Gratitude for the man that so clearly loves Wallace the Wonderful and I.
And, ultimately, I am grateful for the opportunity to still be here—alive—to experience the magic of this Christmas.
This holiday season, although characterized by a whirlwind of activity, has also been abundant in hugs and kind words. It has shone as brightly as outdoor lights in the early darkness of December evenings. It has consisted of bad days and good ones, evenings of tears and evenings in which Hope has sat beside me on the couch and whispered of all the wonderful possibilities 2017 might hold. Yet, like my various cancerversaries, it has also been a season in which I am more aware of the passage of time and the mutability of our very mortal lives. There’s a vein of sadness flowing underneath the carols and the ribbons—a sense that things will never quite be the same, that happiness could, and will, slip away.
It was with this in mind—that I could be experiencing something as transient as it was beautiful—that I watched the sky behind Boldt Castle lighten this past Monday morning. There was something serene in the shifting colors, something of the ethereal in the way that the sun’s first rays illuminated the horizon’s edges. I wanted to capture this moment before I forgot it, or worse—never had the chance to experience it again—and reached for my phone. My fingers tapped out my password, the screen automatically opening to Facebook and a face I had not seen since February 2015.
Before Wallace the Wonderful was born, before I was a cancer survivor—there was Nissa. I think we all have at least one dog in our lives that takes a bite out of our hearts when they go. Nissa was such a dog. She was a sweet soul with beautiful brown eyes and ears that folded over. She loved to run, belly to the ground, in wide circles. Nissa appreciated snow, too, and would bound through it with all the playfulness of a much younger dog (she was at least two when we adopted her).
For twelve years Nissa slept on the foot of my bed—and would pee on it whenever she was angry at me—until her hips would no longer allow her to jump up. She tolerated Wallace when he came along, giving me doleful looks when the cat would sprawl out on her doggie bed in the living room. She was patient and she was generous, never loving me any less when the chemotherapy took my hair or made me repugnant-smelling to the cats.

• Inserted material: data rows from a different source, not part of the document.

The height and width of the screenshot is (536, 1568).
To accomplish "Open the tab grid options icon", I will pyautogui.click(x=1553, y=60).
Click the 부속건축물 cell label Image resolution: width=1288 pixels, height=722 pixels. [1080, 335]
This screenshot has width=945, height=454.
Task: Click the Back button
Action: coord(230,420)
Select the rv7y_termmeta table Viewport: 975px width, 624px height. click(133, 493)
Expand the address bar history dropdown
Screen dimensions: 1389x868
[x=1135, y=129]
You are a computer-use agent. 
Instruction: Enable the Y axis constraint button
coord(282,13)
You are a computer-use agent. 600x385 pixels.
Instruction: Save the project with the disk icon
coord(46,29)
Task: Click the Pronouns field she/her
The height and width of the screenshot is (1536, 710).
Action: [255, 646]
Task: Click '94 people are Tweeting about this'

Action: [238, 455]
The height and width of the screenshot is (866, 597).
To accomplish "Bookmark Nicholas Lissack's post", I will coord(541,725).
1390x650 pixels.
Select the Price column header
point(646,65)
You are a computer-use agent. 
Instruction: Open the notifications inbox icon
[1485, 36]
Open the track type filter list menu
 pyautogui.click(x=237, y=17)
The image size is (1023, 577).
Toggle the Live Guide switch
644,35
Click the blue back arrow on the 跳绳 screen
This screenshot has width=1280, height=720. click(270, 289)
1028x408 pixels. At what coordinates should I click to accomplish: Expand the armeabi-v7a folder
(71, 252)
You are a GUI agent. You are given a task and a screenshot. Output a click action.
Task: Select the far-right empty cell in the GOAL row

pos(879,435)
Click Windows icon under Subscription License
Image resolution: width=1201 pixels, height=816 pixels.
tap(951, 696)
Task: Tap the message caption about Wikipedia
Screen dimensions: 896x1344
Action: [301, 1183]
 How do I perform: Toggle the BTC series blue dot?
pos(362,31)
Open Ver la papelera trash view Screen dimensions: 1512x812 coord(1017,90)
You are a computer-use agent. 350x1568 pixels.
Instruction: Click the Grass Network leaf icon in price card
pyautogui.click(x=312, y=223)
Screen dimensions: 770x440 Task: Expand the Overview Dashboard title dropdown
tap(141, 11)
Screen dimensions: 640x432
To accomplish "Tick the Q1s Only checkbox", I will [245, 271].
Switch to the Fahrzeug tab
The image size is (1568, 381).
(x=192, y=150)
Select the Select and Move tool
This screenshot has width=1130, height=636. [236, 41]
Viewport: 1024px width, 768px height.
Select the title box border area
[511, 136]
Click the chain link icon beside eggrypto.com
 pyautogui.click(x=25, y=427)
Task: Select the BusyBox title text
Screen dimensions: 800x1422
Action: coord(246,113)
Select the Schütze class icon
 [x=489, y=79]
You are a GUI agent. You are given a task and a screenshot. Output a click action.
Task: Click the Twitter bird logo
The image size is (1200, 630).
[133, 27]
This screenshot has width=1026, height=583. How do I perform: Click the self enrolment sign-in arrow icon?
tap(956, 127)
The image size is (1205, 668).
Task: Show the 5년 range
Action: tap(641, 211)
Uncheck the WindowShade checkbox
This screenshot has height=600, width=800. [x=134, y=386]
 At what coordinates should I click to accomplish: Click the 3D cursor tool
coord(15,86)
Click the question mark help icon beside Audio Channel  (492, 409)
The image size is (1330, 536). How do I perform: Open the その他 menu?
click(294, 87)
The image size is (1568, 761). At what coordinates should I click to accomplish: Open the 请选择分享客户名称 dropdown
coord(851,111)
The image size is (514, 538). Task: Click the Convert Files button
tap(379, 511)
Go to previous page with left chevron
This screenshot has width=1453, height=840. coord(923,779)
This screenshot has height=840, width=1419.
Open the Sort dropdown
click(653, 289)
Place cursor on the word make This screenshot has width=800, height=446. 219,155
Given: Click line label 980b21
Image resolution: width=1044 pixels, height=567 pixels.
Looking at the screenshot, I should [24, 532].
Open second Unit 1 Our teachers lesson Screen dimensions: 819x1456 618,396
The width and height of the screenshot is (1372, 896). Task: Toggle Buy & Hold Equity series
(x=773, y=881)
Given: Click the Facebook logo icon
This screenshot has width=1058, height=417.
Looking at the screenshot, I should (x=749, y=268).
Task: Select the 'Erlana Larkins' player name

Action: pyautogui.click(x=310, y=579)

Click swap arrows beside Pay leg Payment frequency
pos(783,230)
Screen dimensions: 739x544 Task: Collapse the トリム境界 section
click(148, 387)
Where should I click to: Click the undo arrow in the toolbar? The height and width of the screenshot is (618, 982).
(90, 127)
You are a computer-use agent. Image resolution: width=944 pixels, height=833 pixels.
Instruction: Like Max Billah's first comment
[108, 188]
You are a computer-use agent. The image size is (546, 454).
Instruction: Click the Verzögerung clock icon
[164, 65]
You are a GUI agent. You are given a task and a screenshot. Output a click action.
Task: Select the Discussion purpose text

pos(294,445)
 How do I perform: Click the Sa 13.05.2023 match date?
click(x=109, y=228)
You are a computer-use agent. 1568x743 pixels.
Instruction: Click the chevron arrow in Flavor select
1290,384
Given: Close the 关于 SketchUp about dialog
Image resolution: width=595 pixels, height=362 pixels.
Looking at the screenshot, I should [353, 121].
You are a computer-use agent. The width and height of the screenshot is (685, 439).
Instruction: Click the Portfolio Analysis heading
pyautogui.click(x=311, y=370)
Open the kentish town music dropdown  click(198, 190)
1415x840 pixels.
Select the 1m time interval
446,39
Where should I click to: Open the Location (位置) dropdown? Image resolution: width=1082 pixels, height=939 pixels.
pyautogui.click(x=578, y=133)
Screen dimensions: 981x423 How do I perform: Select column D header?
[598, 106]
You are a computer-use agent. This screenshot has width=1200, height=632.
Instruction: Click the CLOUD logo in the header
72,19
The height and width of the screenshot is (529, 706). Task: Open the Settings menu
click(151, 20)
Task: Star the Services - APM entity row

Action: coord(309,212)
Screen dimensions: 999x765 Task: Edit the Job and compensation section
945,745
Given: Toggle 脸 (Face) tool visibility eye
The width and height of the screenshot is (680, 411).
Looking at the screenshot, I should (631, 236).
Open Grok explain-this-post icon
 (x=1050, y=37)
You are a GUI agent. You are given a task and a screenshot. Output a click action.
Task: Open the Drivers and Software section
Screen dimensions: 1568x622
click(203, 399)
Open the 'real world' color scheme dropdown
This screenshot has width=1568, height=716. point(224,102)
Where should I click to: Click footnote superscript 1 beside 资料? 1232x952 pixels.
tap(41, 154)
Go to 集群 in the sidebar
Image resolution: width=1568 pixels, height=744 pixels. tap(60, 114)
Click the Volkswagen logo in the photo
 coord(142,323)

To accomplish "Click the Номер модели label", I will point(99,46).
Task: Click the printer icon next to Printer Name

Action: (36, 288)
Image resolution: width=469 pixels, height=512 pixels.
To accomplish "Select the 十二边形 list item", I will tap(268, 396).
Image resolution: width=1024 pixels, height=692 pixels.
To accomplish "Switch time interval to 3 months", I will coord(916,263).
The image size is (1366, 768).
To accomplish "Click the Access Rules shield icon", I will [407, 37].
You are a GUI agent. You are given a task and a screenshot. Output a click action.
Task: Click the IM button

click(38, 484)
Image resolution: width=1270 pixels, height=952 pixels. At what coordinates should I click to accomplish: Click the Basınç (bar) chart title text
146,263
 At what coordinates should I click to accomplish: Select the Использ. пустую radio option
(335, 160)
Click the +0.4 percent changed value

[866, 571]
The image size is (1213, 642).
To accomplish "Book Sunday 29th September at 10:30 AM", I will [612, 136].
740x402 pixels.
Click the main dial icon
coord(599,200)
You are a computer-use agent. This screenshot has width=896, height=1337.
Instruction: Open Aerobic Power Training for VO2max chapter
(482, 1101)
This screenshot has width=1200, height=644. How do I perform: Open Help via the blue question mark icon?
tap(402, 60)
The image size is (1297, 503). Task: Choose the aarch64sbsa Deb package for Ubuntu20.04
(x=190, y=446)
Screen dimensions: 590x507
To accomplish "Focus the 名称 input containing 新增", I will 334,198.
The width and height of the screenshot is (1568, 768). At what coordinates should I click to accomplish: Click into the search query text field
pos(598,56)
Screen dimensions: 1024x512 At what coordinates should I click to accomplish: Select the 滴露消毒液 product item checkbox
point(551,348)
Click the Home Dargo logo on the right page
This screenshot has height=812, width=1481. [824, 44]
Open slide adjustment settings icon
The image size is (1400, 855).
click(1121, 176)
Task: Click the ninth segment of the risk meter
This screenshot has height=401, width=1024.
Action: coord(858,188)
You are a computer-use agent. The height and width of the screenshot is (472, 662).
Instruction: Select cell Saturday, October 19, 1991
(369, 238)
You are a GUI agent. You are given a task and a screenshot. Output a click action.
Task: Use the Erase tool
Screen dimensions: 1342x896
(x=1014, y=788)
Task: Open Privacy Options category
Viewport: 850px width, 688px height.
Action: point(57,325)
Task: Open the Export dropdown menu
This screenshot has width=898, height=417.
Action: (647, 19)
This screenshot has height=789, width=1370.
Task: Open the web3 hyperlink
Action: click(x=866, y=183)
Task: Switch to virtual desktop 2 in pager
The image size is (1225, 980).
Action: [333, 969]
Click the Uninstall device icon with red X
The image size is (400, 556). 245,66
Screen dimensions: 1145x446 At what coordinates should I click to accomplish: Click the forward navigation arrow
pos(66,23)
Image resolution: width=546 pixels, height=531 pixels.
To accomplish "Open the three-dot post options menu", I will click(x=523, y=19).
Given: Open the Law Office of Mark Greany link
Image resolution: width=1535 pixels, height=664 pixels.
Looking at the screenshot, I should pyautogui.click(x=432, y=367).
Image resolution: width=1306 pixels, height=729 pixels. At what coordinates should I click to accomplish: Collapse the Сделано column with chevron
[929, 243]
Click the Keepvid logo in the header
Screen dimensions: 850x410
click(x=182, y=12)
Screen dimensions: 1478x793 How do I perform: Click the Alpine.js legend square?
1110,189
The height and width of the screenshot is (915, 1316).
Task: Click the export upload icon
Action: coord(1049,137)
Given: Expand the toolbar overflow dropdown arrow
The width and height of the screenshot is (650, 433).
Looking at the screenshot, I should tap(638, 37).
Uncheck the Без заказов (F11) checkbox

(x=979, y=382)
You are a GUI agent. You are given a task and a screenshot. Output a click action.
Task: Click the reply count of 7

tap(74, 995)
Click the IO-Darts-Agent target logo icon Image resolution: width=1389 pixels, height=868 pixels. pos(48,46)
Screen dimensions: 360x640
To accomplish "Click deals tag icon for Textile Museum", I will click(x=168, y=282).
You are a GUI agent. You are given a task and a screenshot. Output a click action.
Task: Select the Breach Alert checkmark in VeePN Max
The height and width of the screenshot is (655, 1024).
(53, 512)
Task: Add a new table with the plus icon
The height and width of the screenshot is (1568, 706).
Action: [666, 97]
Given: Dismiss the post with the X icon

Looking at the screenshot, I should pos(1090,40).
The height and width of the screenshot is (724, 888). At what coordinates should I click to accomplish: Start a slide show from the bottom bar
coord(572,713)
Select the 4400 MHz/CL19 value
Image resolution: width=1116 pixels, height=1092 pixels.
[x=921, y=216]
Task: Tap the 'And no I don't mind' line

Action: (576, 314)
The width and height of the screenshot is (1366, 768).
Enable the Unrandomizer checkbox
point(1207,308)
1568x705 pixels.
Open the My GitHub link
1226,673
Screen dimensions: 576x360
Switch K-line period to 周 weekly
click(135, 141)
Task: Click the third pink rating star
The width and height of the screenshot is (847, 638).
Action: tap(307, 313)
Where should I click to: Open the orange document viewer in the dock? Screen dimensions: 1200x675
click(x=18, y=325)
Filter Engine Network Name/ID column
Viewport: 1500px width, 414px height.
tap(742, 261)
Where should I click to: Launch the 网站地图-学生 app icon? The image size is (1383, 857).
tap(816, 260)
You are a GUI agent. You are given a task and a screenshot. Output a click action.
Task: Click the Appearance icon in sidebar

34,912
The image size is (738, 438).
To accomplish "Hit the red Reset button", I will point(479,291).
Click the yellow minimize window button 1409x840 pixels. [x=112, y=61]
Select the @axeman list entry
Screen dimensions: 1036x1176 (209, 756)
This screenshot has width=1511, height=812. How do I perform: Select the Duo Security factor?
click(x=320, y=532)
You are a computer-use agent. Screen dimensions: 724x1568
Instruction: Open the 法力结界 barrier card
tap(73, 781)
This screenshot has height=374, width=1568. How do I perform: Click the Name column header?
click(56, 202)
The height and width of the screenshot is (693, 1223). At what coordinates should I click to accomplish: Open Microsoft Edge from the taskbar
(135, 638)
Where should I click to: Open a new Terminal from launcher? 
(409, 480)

Sometimes, I felt that Nissa viewed me as a puppy in need of gentle, toothy reminders; she would take my hand in her mouth and guide me wherever she wanted me to go.
And she still guides me—in the most surprising of ways.
Meeting Nissa’s gaze via Facebook this past Monday, I knew I had a choice. I could view her picture as an unhappy reminder of all that I had lost and yet another example of how fleeting the beautiful things in our lives are, or, I could embrace it as a sign, a message, that yes, life changes. We lose dogs, we lose people, we lose bits of ourselves. Does it hurt? Most definitely. Does healing require time and patience? Certainly. But the love—the love they had for us and the love we had for them—is never truly out of reach.
I didn’t take a picture of Boldt Castle that morning. Beautiful moments like that—similar to the love of those we have lost—don’t always need to be captured by a camera. Sometimes, those moments just need to be felt.